## PROVIDED RECORDS
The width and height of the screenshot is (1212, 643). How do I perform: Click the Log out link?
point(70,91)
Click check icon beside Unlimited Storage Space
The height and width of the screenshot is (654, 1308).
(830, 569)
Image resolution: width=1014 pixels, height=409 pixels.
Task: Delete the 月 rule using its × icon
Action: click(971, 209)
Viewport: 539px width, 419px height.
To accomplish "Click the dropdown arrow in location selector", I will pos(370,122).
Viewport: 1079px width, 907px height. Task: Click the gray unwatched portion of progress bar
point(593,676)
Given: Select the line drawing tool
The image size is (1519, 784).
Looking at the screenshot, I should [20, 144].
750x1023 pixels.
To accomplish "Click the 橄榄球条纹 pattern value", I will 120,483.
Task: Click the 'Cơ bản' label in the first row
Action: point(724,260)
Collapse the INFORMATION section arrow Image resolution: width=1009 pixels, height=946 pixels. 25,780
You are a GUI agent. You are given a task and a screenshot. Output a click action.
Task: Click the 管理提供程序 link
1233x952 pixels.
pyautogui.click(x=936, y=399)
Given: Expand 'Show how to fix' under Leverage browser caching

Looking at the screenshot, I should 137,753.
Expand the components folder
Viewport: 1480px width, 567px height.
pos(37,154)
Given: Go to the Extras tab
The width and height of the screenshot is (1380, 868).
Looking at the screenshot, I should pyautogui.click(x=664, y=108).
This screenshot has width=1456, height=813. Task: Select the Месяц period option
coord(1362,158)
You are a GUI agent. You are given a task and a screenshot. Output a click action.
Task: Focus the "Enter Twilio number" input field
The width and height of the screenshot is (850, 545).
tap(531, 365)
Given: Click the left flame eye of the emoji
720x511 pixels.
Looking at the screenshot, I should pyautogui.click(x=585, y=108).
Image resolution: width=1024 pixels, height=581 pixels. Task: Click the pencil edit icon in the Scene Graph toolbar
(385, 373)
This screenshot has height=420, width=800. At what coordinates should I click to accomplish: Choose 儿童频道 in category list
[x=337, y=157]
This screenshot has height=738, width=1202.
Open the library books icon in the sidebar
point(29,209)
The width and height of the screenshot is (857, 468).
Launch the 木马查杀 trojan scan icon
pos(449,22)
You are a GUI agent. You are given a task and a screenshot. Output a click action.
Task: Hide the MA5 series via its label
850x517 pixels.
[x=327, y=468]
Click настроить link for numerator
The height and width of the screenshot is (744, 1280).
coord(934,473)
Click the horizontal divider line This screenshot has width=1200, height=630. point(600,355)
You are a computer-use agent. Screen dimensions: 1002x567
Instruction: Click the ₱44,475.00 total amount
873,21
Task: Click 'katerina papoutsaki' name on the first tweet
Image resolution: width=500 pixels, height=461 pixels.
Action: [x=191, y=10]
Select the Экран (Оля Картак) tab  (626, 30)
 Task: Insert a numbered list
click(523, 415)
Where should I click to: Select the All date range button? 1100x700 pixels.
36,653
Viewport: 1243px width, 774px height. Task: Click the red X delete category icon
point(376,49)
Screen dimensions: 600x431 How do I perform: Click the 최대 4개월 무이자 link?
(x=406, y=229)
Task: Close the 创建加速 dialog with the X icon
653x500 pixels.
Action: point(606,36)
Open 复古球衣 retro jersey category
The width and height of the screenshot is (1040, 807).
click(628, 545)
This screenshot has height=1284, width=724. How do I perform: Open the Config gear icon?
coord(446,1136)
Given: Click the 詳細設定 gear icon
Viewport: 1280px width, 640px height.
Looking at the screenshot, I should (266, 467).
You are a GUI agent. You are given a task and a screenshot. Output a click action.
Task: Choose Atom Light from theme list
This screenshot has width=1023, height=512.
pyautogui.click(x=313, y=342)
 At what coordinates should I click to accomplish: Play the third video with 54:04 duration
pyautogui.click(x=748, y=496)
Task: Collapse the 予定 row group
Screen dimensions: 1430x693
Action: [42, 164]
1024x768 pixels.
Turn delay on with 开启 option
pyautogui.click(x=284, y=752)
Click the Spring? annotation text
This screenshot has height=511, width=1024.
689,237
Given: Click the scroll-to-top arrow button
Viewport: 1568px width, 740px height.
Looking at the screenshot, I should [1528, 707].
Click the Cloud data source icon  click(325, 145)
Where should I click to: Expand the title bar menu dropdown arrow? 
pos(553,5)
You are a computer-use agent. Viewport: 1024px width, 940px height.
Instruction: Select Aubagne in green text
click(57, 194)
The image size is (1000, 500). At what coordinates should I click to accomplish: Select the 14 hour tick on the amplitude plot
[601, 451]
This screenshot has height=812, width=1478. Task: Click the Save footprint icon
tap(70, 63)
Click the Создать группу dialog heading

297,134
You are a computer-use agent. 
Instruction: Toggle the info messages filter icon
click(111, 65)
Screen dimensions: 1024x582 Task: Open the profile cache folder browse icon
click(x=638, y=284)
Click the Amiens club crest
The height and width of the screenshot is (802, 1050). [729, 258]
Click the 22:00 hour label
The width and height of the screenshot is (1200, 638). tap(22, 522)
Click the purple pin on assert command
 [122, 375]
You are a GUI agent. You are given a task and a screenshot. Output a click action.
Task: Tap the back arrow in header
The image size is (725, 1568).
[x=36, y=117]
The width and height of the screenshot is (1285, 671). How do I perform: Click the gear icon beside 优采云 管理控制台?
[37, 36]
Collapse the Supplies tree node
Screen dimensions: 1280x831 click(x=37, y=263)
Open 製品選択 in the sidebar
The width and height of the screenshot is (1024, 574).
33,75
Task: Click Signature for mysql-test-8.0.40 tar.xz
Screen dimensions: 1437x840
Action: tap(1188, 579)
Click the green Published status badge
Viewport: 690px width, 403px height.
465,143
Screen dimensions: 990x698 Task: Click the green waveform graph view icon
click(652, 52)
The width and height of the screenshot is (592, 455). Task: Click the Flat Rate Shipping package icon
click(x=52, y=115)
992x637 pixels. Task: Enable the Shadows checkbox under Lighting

## TASK DETAILS
Your job is to set down the whole listing a second time, exactly.

## SOLUTION TO THIS EXERCISE
The width and height of the screenshot is (1212, 643). How do I perform: Click the Log out link?
point(70,91)
Click check icon beside Unlimited Storage Space
The height and width of the screenshot is (654, 1308).
(830, 569)
Image resolution: width=1014 pixels, height=409 pixels.
Task: Delete the 月 rule using its × icon
Action: click(971, 209)
Viewport: 539px width, 419px height.
To accomplish "Click the dropdown arrow in location selector", I will pos(370,122).
Viewport: 1079px width, 907px height. Task: Click the gray unwatched portion of progress bar
point(593,676)
Given: Select the line drawing tool
The image size is (1519, 784).
Looking at the screenshot, I should [20, 144].
750x1023 pixels.
To accomplish "Click the 橄榄球条纹 pattern value", I will 120,483.
Task: Click the 'Cơ bản' label in the first row
Action: point(724,260)
Collapse the INFORMATION section arrow Image resolution: width=1009 pixels, height=946 pixels. 25,780
You are a GUI agent. You are given a task and a screenshot. Output a click action.
Task: Click the 管理提供程序 link
1233x952 pixels.
pyautogui.click(x=936, y=399)
Given: Expand 'Show how to fix' under Leverage browser caching

Looking at the screenshot, I should 137,753.
Expand the components folder
Viewport: 1480px width, 567px height.
pos(37,154)
Given: Go to the Extras tab
The width and height of the screenshot is (1380, 868).
Looking at the screenshot, I should pyautogui.click(x=664, y=108).
This screenshot has width=1456, height=813. Task: Select the Месяц period option
coord(1362,158)
You are a GUI agent. You are given a task and a screenshot. Output a click action.
Task: Focus the "Enter Twilio number" input field
The width and height of the screenshot is (850, 545).
tap(531, 365)
Given: Click the left flame eye of the emoji
720x511 pixels.
Looking at the screenshot, I should pyautogui.click(x=585, y=108).
Image resolution: width=1024 pixels, height=581 pixels. Task: Click the pencil edit icon in the Scene Graph toolbar
(385, 373)
This screenshot has height=420, width=800. At what coordinates should I click to accomplish: Choose 儿童频道 in category list
[x=337, y=157]
This screenshot has height=738, width=1202.
Open the library books icon in the sidebar
point(29,209)
The width and height of the screenshot is (857, 468).
Launch the 木马查杀 trojan scan icon
pos(449,22)
You are a GUI agent. You are given a task and a screenshot. Output a click action.
Task: Hide the MA5 series via its label
850x517 pixels.
[x=327, y=468]
Click настроить link for numerator
The height and width of the screenshot is (744, 1280).
coord(934,473)
Click the horizontal divider line This screenshot has width=1200, height=630. point(600,355)
You are a computer-use agent. Screen dimensions: 1002x567
Instruction: Click the ₱44,475.00 total amount
873,21
Task: Click 'katerina papoutsaki' name on the first tweet
Image resolution: width=500 pixels, height=461 pixels.
Action: [x=191, y=10]
Select the Экран (Оля Картак) tab  (626, 30)
 Task: Insert a numbered list
click(523, 415)
Where should I click to: Select the All date range button? 1100x700 pixels.
36,653
Viewport: 1243px width, 774px height. Task: Click the red X delete category icon
point(376,49)
Screen dimensions: 600x431 How do I perform: Click the 최대 4개월 무이자 link?
(x=406, y=229)
Task: Close the 创建加速 dialog with the X icon
653x500 pixels.
Action: point(606,36)
Open 复古球衣 retro jersey category
The width and height of the screenshot is (1040, 807).
click(628, 545)
This screenshot has height=1284, width=724. How do I perform: Open the Config gear icon?
coord(446,1136)
Given: Click the 詳細設定 gear icon
Viewport: 1280px width, 640px height.
Looking at the screenshot, I should (266, 467).
You are a GUI agent. You are given a task and a screenshot. Output a click action.
Task: Choose Atom Light from theme list
This screenshot has width=1023, height=512.
pyautogui.click(x=313, y=342)
 At what coordinates should I click to accomplish: Play the third video with 54:04 duration
pyautogui.click(x=748, y=496)
Task: Collapse the 予定 row group
Screen dimensions: 1430x693
Action: [42, 164]
1024x768 pixels.
Turn delay on with 开启 option
pyautogui.click(x=284, y=752)
Click the Spring? annotation text
This screenshot has height=511, width=1024.
689,237
Given: Click the scroll-to-top arrow button
Viewport: 1568px width, 740px height.
Looking at the screenshot, I should [1528, 707].
Click the Cloud data source icon  click(325, 145)
Where should I click to: Expand the title bar menu dropdown arrow? 
pos(553,5)
You are a computer-use agent. Viewport: 1024px width, 940px height.
Instruction: Select Aubagne in green text
click(57, 194)
The image size is (1000, 500). At what coordinates should I click to accomplish: Select the 14 hour tick on the amplitude plot
[601, 451]
This screenshot has height=812, width=1478. Task: Click the Save footprint icon
tap(70, 63)
Click the Создать группу dialog heading

297,134
You are a computer-use agent. 
Instruction: Toggle the info messages filter icon
click(111, 65)
Screen dimensions: 1024x582 Task: Open the profile cache folder browse icon
click(x=638, y=284)
Click the Amiens club crest
The height and width of the screenshot is (802, 1050). [729, 258]
Click the 22:00 hour label
The width and height of the screenshot is (1200, 638). tap(22, 522)
Click the purple pin on assert command
 [122, 375]
You are a GUI agent. You are given a task and a screenshot. Output a click action.
Task: Tap the back arrow in header
The image size is (725, 1568).
[x=36, y=117]
The width and height of the screenshot is (1285, 671). How do I perform: Click the gear icon beside 优采云 管理控制台?
[37, 36]
Collapse the Supplies tree node
Screen dimensions: 1280x831 click(x=37, y=263)
Open 製品選択 in the sidebar
The width and height of the screenshot is (1024, 574).
33,75
Task: Click Signature for mysql-test-8.0.40 tar.xz
Screen dimensions: 1437x840
Action: tap(1188, 579)
Click the green Published status badge
Viewport: 690px width, 403px height.
465,143
Screen dimensions: 990x698 Task: Click the green waveform graph view icon
click(652, 52)
The width and height of the screenshot is (592, 455). Task: Click the Flat Rate Shipping package icon
click(x=52, y=115)
992x637 pixels. Task: Enable the Shadows checkbox under Lighting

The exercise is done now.